Publié le par LCR 06 OUEST

Pétition de soutien à Siné
avec près de 2.000 signatures, selon ses proches

 


Une pétition de soutien à Siné, licencié de Charlie hebdo après une chronique sur une supposée conversion au judaïsme de Jean Sarkozy, a obtenu près de 2.000 signatures, selon les proches du dessinateur et chroniqueur. "C’est impressionnant, c’est de la folie", a commenté Siné à l’AFP.
La pétition rappelle les faits reprochés au chroniqueur, "un anar", qui "dénonce seulement, avec le ton fleuri qui est sa marque de fabrique, l’opportunisme du fils du président de la République".
Elle reproche au directeur de la publication de Charlie hebdo, Philippe Val, de s’être "couché devant Jean Sarkozy", et évoque la "grande gueule" de Siné, "sa violence intellectuelle, son humour et surtout sa maison ouverte à tous : Juifs, Arabes, Français, Noirs, Auvergnats, Bretons, pédés, communistes".
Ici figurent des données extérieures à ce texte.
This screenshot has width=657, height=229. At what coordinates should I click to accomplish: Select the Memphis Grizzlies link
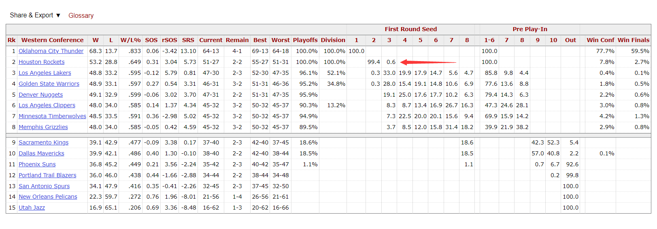click(x=43, y=127)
"Nous apportons notre soutien inconditionnel à Siné", disent les signataires.

Le texte est signé par nombre de dessinateurs -Willem, Pétillon, Pichon, Philippe Geluck, Desclozeaux-, des écrivains tels Gilles Perrault, François Maspero et Raphaël Confiant, des philosophes comme Michel Onfray et Daniel Bensaïd, les humoristes Guy Bedos et Christophe Alévêque, l’écrivain et cinéaste Fernando Arrabal, le réalisateur Pierre Carles, des enseignants, des journalistes -Denis Robert, Denis Sieffert...-, la comédienne Marina Vlady, le porte-parole de la LCR Alain Krivine, l’entarteur Noël Godin...

Ses proches ont en outre transmis à l’AFP le texte d’une lettre de Guy Bedos à Philippe Val, qu’il accuse d’être à l’hebdomadaire "ce que Sarkozy est à la France", et une autre de l’avocate féministe Gisèle Halimi qui estime que le licenciement de Siné "participe des procès en sorcellerie qui se multiplient aujourd’hui pour maintenir une psychose du juif persécuté". Enfin ils citent une interview du dessinateur Plantu à l’Est républicain, où il souligne que Charlie Hebdo est "un journal de provocateurs (...) qui fait du bien", et que "dans la provocation il convient d’accepter les dérapages".